Differential FGFR2 expression partially determines cryptotanshinone sensitivity in ATP6V0D1-deficient cells. (A and B) Western blot analysis of indicated proteins after treatment (Drug concentrations: JTC801, 3.5 μM; Crypto, 5 μM; LY2874455, 450 nM; treatment time: 24 h); (C) CCK-8 assay of cell viability after JTC801, LY2874455, or combination treatment (same concentrations and time as above); (D) Cell death assay showing mortality after JTC801, LY2874455, or combination treatment; (E) CCK-8 assay evaluating cell viability of SW1990 cells treated with Crypto (5 μM) after ATP6V0D1 knockout or combined ATP6V0D1 and FGFR2 knockout; (F) Cell death assay for the indicated groups (Drug concentration: Crypto, 5 μM; treatment time: 24 h). Data (C-E) are shown as mean ± SD from three or more biologically independent samples (C and D, n = 3; E, n = 6; F, n = 3). Statistical significance was performed using two-way ANOVA with Tukey’s multiple comparisons test. Western blots (A and B) represent three independent experiments. Source data are provided. ^*P < 0.05 was considered statistically significant; ns: not significant. FGFR2: Fibroblast growth factor receptor 2; ATP6V0D1: ATPase H⁺ transporting V0 subunit D1; SD: standard deviation; ANOVA: analysis of variance.

Figure 4

Differential expression of FGFR2 partially determines cryptotanshinone sensitivity in ATP6V0D1-deficient cells. (A) CCK-8 assay showing cell viability after treatment with Crypto alone or in combination with various cell death inhibitors (Drug concentrations: Crypto, 5 μM; ZVAD-FMK, 50 μM; Ferr-1, 500 nM; VitE, 5 mM; NAC, 5 mM; Necro-1, 500 nM; Baf A1, 500 nM; treatment time: 12 h); (B) CCK-8 assay showing cell viability after treatment with Crypto alone or in combination with inhibitors (Drug concentrations: Crypto, 5 μM; ZVAD-FMK, 50 μM; Ferr-1, 500 nM; VitE, 5 mM; treatment time: 24 h); (C) Cell death assay showing the proportion of dead cells following treatment with Crypto alone or in combination with inhibitors (Drug concentrations: Crypto, 5 μM; ZVAD-FMK, 50 μM; Ferr-1, 500 Nm, VitE, 5 mM; treatment time: 24 h). Scale bar = 200 µm; (D and E) Western blot analysis showing protein expression in the indicated groups (Drug concentration: Crypto, 5 μM; treatment time: 24 h).
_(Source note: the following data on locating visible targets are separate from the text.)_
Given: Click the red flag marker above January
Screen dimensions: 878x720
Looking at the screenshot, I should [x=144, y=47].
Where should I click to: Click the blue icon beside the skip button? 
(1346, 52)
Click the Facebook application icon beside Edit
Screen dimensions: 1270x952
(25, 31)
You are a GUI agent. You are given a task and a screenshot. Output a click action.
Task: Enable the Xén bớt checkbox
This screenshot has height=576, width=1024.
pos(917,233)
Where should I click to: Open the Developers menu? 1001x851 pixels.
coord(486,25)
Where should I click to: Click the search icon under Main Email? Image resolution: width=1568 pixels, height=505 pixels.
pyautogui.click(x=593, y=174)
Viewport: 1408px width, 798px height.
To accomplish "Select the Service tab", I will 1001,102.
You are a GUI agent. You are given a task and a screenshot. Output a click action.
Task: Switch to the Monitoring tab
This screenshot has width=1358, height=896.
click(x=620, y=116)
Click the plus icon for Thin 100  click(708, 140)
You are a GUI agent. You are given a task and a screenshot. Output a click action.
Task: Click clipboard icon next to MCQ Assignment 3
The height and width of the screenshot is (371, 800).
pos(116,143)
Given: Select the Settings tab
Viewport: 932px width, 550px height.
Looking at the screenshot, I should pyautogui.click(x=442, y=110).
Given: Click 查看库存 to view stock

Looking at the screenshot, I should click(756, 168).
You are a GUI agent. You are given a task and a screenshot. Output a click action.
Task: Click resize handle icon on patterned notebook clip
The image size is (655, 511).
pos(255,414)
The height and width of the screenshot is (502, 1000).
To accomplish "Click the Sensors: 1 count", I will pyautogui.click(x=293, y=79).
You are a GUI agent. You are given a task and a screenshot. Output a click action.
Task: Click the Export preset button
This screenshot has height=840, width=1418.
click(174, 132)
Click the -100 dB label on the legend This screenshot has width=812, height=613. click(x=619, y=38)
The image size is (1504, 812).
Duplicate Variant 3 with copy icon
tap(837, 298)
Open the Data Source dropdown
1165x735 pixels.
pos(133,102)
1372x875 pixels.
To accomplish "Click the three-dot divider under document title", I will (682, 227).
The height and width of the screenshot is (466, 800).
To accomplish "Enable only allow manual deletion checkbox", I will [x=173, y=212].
Data (A-C) are shown as mean ± SD from at least three biologically independent samples (A and B, n = 6; C, n = 3). Statistical significance was analyzed using two-way ANOVA with Tukey’s multiple comparisons test. Western blots (D and E) represent three independent experiments. Source data are provided. ^*P < 0.05 was considered statistically significant; ns: not significant. FGFR2: Fibroblast growth factor receptor 2; ATP6V0D1: ATPase H⁺ transporting V0 subunit D1; SD: standard deviation; ANOVA: analysis of variance.